▶ **The task**
The data below holds the lines to copy: everything from the line containing "Given: Open 活动发布 in the navigation menu" to the line containing "This screenshot has width=422, height=199.", both ends included, set down exactly.

▶ **Recorded data**
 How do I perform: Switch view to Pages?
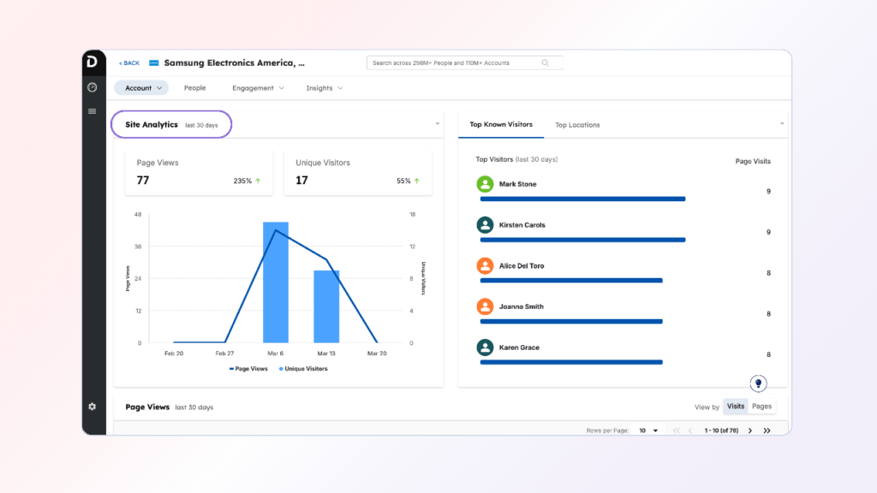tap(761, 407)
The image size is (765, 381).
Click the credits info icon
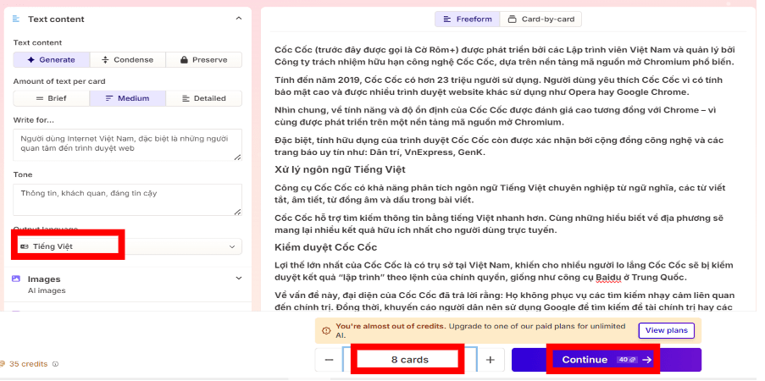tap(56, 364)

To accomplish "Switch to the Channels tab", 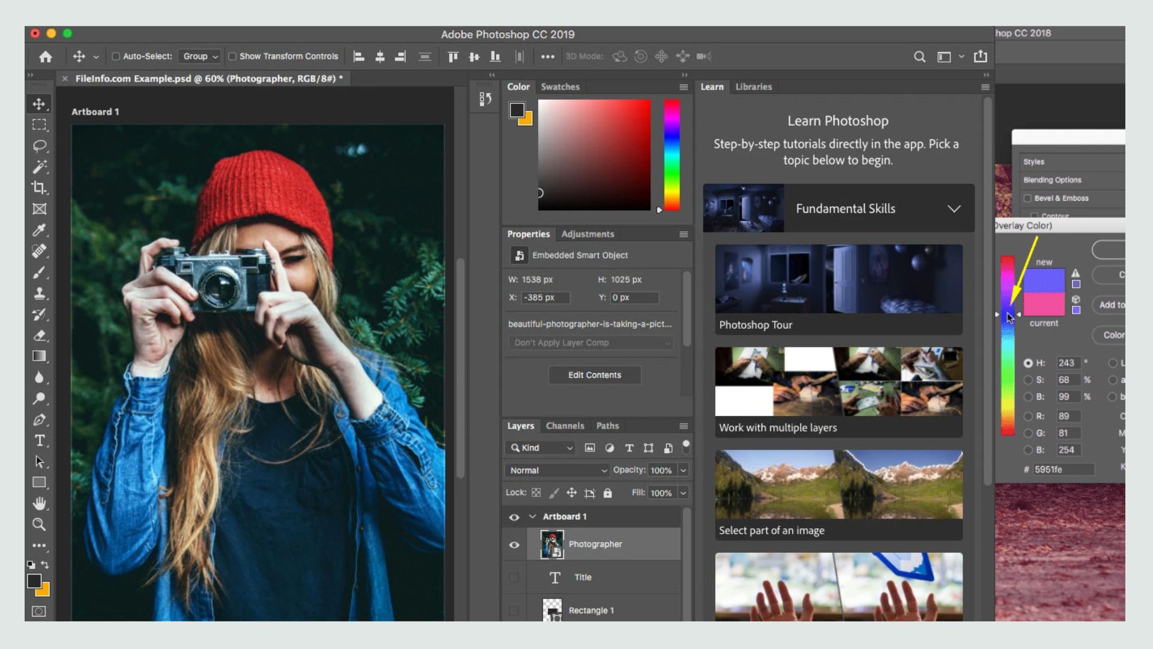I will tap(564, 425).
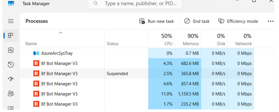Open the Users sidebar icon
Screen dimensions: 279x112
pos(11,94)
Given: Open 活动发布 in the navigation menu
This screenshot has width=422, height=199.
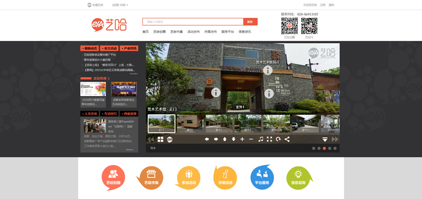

==

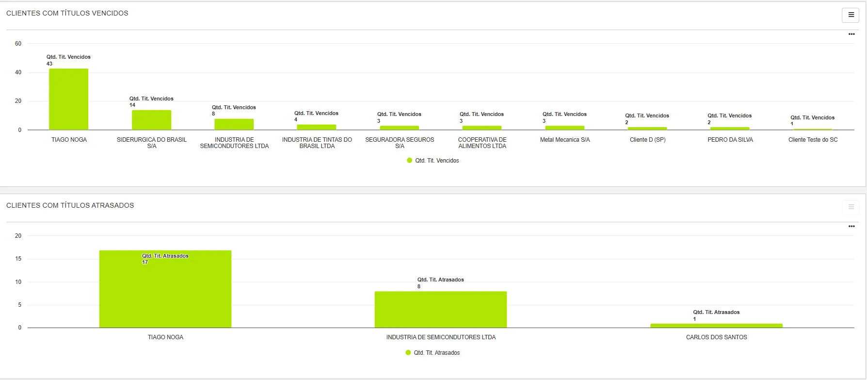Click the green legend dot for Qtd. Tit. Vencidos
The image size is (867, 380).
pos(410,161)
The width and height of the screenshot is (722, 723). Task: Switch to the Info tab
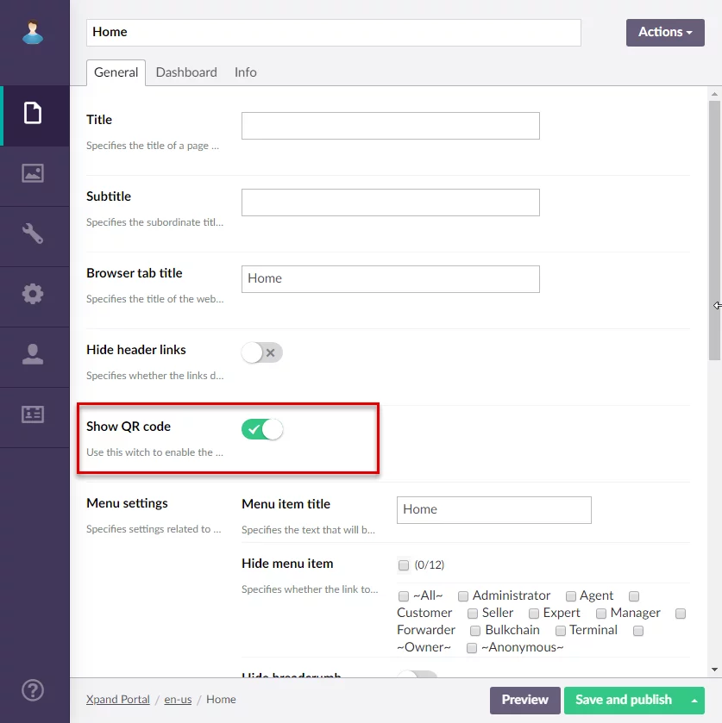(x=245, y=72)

---

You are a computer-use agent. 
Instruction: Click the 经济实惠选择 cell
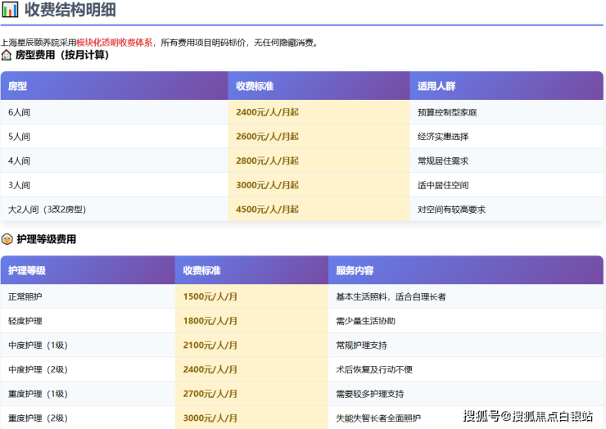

▶ **Task answer**
Given: Open 活动发布 in the navigation menu
This screenshot has width=422, height=199.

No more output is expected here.